Crisp News November 2021
I don't like my accent.
Sometimes when I'm coaching people, they will say that they do not like to hear themselves played back after they have been recorded. One of the main reasons is that they have become very aware of their accent or dialect.
How we sound is often a marker of status.
“I want to sound posh.”
George Bernard Shaw’s Early 20th century masterpiece Pygmalion, later turned into the musical My Fair Lady, explored the relationship between class and how we speak. Higgins makes a bet that he can turn a flower seller into a Duchess just by changing the sound of her accent.
However, it is not just our voices that place us in a particular environment.

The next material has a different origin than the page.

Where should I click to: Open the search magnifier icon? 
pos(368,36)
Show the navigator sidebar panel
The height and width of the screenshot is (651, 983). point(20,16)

At one point in my career I worked as a Butler in a country House Hotel and you could always tell who were the real ladies and gentlemen because they knew how to treat servants. The nouveau riche had no idea and tried to order us about as though we were subservient to their will whereas the real nobility had nothing to prove.

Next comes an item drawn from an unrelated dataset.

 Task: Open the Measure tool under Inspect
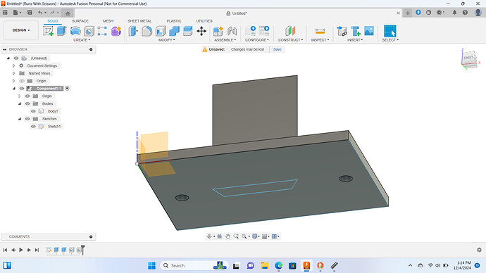pyautogui.click(x=320, y=31)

One of the interesting outcomes of the wars in the 20th century was the mixing that groups of people who in normal circumstances would hardly have even met; Society would not have allowed it to happen. Thus, the masters and servants found themselves in close and vulnerable proximity. Language and idiom started to transfer between the different levels of Society. When the dust of conflict had settled the survivors wanted to place themselves where they would be accepted by the people with whom they were surrounded and so it became even more important to sound like the people you are part of.